DATA EXTRACT —
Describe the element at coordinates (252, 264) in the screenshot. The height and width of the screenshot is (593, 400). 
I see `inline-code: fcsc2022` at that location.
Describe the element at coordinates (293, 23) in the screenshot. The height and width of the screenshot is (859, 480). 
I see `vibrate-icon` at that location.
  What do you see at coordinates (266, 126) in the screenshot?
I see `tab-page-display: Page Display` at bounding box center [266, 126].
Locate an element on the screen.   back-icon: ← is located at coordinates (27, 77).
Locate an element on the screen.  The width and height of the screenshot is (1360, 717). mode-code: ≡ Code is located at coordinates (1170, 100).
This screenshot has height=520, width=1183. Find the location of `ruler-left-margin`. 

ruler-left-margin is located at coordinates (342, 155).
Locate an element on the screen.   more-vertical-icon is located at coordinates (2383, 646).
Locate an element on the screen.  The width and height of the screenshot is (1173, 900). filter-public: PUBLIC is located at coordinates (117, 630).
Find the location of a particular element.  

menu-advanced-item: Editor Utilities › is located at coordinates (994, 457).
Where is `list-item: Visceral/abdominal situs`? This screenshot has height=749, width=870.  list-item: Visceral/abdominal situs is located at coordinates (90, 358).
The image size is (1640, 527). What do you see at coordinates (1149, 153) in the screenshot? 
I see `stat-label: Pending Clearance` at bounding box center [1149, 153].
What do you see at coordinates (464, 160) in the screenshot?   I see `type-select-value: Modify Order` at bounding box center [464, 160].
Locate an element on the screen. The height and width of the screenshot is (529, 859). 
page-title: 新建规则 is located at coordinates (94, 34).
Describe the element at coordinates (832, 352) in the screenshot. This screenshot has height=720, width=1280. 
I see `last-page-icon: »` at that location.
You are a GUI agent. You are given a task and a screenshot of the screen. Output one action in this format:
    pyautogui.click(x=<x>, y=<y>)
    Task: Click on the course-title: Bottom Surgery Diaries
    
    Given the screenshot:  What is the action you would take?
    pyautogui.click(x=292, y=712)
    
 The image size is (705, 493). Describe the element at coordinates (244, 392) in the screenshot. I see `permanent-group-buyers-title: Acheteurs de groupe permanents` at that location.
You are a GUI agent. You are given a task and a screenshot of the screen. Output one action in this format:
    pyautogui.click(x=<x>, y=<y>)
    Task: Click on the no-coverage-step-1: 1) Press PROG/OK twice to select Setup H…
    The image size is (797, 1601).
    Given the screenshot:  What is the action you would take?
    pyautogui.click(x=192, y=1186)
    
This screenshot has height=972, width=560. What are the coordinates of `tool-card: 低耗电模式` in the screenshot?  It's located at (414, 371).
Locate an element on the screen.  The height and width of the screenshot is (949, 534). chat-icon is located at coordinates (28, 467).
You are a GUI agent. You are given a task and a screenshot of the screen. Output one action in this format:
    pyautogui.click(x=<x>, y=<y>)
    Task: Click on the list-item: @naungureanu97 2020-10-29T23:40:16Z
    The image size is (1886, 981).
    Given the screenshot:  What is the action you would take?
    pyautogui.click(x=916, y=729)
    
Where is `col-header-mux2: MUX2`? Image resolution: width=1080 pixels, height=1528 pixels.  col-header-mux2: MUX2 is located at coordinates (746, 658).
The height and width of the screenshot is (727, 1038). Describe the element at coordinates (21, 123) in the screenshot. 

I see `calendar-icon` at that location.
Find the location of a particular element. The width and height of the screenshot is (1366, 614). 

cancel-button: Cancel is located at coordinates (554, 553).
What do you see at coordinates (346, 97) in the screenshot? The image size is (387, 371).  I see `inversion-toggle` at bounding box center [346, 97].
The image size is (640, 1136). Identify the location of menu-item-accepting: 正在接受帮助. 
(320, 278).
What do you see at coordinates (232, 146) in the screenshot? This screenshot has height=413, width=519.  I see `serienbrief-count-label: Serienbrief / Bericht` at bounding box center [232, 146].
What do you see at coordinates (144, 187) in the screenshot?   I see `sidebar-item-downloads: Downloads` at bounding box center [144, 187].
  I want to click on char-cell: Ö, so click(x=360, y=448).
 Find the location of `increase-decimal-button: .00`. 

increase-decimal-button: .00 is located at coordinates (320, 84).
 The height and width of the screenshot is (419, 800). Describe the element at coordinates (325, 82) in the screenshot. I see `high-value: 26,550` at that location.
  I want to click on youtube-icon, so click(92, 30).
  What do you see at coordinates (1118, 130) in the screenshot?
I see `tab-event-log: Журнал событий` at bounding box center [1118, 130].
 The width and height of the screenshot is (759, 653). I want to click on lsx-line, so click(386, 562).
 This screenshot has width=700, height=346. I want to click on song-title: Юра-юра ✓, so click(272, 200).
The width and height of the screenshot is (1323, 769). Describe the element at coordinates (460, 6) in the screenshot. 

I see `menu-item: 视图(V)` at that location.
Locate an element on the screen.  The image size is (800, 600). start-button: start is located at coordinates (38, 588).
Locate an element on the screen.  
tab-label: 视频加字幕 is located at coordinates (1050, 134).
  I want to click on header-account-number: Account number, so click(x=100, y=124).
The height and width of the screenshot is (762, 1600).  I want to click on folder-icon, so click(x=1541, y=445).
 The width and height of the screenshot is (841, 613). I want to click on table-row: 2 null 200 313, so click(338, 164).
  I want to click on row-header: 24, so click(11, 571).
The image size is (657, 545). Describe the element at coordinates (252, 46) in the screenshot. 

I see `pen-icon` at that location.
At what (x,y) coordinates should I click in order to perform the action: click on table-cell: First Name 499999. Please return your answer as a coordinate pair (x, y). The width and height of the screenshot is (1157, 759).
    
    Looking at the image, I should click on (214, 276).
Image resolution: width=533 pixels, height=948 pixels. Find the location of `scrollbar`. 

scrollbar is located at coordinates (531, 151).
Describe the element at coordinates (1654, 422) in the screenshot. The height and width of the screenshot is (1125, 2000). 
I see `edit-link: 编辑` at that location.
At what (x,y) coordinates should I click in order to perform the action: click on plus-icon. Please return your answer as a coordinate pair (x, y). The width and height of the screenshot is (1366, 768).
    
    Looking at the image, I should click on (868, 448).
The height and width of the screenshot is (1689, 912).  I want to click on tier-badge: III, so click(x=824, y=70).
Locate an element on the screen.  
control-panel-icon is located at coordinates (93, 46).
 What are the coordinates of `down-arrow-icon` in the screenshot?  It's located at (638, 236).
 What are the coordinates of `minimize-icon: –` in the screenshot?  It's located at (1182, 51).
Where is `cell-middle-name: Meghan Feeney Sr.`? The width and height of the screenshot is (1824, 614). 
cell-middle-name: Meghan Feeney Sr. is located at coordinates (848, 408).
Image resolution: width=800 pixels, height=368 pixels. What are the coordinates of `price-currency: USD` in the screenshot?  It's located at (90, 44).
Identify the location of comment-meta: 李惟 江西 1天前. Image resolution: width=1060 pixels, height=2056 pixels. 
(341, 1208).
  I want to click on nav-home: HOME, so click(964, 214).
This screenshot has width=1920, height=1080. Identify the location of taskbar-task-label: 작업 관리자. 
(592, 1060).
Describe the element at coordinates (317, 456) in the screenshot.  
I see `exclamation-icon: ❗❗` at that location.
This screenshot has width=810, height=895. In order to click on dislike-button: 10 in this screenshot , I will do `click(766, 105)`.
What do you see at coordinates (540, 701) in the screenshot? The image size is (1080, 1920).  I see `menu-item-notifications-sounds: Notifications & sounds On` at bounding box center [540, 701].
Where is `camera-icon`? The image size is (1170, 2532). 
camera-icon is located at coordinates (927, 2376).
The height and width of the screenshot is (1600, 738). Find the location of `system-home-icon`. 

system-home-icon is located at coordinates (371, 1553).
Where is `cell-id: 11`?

WORK TO BE COMPLETED — Copy the items word for word, starting at the line that contains "This screenshot has width=1920, height=1080." and going through the end of the items.

SOLUTION TO THIS TASK —
This screenshot has width=1920, height=1080. Identify the location of taskbar-task-label: 작업 관리자. 
(592, 1060).
Describe the element at coordinates (317, 456) in the screenshot.  
I see `exclamation-icon: ❗❗` at that location.
This screenshot has width=810, height=895. In order to click on dislike-button: 10 in this screenshot , I will do `click(766, 105)`.
What do you see at coordinates (540, 701) in the screenshot? The image size is (1080, 1920).  I see `menu-item-notifications-sounds: Notifications & sounds On` at bounding box center [540, 701].
Where is `camera-icon`? The image size is (1170, 2532). 
camera-icon is located at coordinates (927, 2376).
The height and width of the screenshot is (1600, 738). Find the location of `system-home-icon`. 

system-home-icon is located at coordinates (371, 1553).
Where is `cell-id: 11`?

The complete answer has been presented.